Three seasons on and not much has happened except Daniel has broken up with his girlfriend Grace, the nicely zany Katie Robertson, who is in Japan skiing, and he and Emma move in together as flatmates.
A droll setpiece sequence starts the new season as they sit on a couch front-on to director Jonathan Brough’s camera, and embark on an extended riff about the ethics of sharing a house.
“You take things out and I’ll bring them in,” he tells her. “You get rid of the spiders, too.” They negotiate changing the light globes and the ethics of the kitchen, especially the security of Daniel’s crumpets.
McCallum Real Estate has new offices, the printer doesn’t work to Barbara’s considerable wrath but at least Daniel now has his own desk, which he guards zealously.
It’s comedy of the humdrum with some lovely absurdist edges in the clever, quickly delivered dialogue, and very amusing it is too. But there’s a lurking comic subtext — Emma is waiting for the emotional crash when the realisation of Daniel’s break-up with Grace finally hits him. But he remains sanguine, in denial and composed: “I know it’s my first break-up; maybe I’m just good at them.” Half an hour passes in a blink. This week’s episode sees them auditioning for a third person to share their house.

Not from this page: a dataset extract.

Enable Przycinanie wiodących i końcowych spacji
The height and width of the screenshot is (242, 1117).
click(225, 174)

Shot around historic Richmond, Seven Mile Beach, and Cambridge, Geeveston, in the Huon Valley south of Hobart, provides the main street for the fictional town of Rosehaven for the show, while historic New Norfolk in the Derwent Valley was transformed into other parts of the town centre, and charmingly bucolic it all is.

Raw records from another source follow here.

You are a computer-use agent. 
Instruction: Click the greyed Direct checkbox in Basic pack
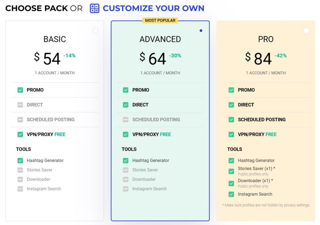20,105
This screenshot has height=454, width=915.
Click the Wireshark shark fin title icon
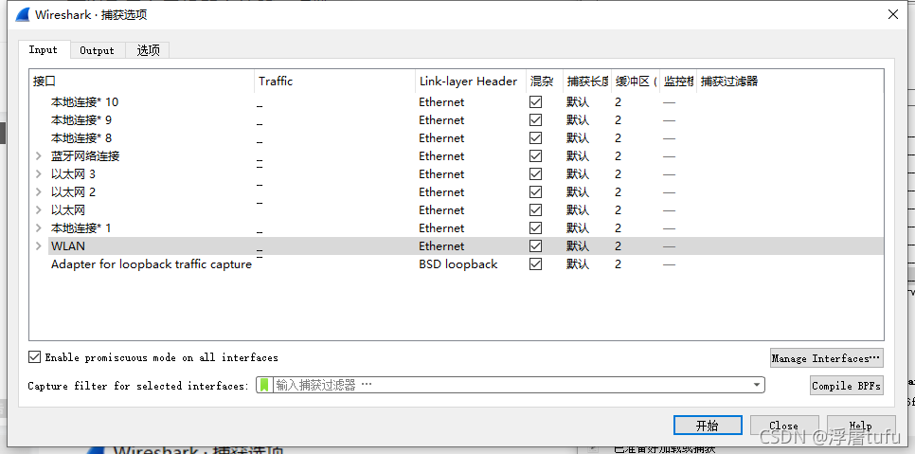pyautogui.click(x=19, y=14)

But every now and then you catch sight of ragged ranges, lines of gloomy forests and what Christopher Koch called that “reminder of farness” that’s so characteristic of Tasmania.
However, there is little sense of the sinister in this series, those gothic echoes of Tasmania’s convict past, what another writer, Suzanne Falkiner, called “this preoccupation with submerged history” that has led to the sense of disaffection that preoccupies so many of Tasmania’s modern writers. (Those sinister undertones are evident in TV series like The Kettering Incident, The Gloaming and movies like The Hunter or The Nightingale.)
There is a nice sense of close harmony between these characters and where they live, a charming sense of the intimate relationship between them. McGregor and Pacquola as creators have a good idea of what makes country towns tick and why so many cherished traditions remain intact. And though deeply concerned with social tensions between their characters, they keep it terse and understated, something they are both highly proficient at as comics, and their scripting, suspicious of rhetoric or romancing, works a wry detachment. It’s something we are particularly aware of with Pacquola as an actor, so resolutely long suffering in Rob Sitch’s Utopia.
There’s a lovely give-and-take in their performances together, Pacquola’s intelligence, wit and seeming confidence, and occasional self-conscious feyness, beautifully harmonising with McGregor’s way of alternating between immaculate stooge and helpless waif. They’ve become a great double act.
Rosehaven, Wednesday, 9pm, ABC and iview (the first three seasons also available to stream). Murder in the Outback: The Falconio & Lees Mystery, Sunday, 7pm, Seven.